Sharp EL-W506T vs. Sharp EL-W516T

[Albert Chan]

(02-01-2020 12:20 PM)Mjim Wrote:  The shifted equation though starts at 0 though instead of 15.667 (natural log of earths radius). Technically you are spreading the divisions used for the Simpson algorithm over nearly twice the integration length, but it appears to me likely that if you were to squash that area into the same integration length as the first green area equation, the peak would still only probably reach about half the height of the non-shifted equation, and the area would still be better distributed.

"Integration length" does not matter. Only the shape of curve matters.
In other words, with the same shape, scaling does nothing to area convergence.

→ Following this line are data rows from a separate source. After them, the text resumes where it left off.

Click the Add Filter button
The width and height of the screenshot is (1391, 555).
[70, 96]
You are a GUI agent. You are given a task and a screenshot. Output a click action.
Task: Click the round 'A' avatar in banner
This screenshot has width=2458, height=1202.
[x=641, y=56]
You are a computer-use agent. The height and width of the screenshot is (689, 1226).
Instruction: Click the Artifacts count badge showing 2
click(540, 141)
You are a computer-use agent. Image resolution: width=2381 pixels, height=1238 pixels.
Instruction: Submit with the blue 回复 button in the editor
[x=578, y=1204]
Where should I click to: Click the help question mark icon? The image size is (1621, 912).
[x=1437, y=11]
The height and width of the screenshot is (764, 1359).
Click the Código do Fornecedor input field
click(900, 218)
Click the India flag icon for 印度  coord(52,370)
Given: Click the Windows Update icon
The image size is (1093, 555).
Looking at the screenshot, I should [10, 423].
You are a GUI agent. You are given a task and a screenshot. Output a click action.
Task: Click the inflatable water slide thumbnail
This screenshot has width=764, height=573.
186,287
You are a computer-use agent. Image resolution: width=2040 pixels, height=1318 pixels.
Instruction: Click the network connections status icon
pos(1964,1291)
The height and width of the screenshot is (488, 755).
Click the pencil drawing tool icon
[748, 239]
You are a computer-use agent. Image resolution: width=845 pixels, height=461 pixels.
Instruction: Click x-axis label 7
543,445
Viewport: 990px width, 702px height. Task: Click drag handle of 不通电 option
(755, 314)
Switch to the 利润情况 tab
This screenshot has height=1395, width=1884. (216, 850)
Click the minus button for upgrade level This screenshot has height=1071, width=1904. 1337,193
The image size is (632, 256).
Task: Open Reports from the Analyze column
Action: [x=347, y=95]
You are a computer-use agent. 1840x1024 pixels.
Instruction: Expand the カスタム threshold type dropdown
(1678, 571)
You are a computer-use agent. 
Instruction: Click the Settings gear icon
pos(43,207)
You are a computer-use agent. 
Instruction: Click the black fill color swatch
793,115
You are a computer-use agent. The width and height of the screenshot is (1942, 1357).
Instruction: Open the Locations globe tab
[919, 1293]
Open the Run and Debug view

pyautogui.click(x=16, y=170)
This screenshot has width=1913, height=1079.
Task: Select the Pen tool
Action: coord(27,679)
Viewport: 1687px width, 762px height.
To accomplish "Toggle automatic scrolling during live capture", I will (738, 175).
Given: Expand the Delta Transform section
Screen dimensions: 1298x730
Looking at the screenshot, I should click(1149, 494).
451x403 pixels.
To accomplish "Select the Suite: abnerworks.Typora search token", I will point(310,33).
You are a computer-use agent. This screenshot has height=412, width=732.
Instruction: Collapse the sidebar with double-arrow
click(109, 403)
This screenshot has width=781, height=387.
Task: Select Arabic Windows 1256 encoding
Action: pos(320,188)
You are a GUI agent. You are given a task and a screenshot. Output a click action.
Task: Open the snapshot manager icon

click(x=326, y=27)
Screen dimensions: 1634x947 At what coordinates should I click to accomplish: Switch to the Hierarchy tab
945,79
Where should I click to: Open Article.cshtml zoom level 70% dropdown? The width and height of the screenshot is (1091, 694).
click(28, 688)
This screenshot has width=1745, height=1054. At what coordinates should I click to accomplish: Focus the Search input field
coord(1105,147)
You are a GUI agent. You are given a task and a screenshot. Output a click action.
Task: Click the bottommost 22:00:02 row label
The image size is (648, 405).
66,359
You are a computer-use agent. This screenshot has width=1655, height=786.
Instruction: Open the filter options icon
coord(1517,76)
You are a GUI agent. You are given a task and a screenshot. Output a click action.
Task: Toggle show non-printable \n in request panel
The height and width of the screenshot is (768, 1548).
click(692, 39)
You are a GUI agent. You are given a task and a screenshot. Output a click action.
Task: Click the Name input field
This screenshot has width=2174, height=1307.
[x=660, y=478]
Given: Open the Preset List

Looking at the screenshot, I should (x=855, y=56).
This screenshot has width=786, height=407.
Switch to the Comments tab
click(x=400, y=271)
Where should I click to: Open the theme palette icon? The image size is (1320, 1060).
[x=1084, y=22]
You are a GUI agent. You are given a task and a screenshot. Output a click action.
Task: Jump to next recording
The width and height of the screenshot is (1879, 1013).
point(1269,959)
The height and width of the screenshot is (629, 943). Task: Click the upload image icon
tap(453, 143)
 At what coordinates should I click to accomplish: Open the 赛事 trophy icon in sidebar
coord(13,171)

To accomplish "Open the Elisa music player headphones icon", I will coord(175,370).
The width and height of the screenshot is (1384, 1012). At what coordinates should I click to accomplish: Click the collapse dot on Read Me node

For fair comparison, we should normalize the plots with same base, say 0 to 1.

\(\int _a ^b f(x) dx = \int _0 ^1 (b-a) f(a + (b-a)x) dx \)

XCas> t(f, low, high) := (high-low) * f(low + x*(high-low))
XCas> t1 := t(x -> c/e^x, log(a), log(b))
XCas> t2 := t(x -> c*e^x / (e^x+a-1)^2, 0, log(b-a+1))
XCas> [a, b, c] := [6.371e6, 9.4607304725808e15, 3.98589196e17]
XCas> plot([t1,t2], x=0..1, color=[green, magenta])

If done correctly, both curve plots should have the same area.

My guess t2 converge faster is because it is flatter, curve get better quadratic fit.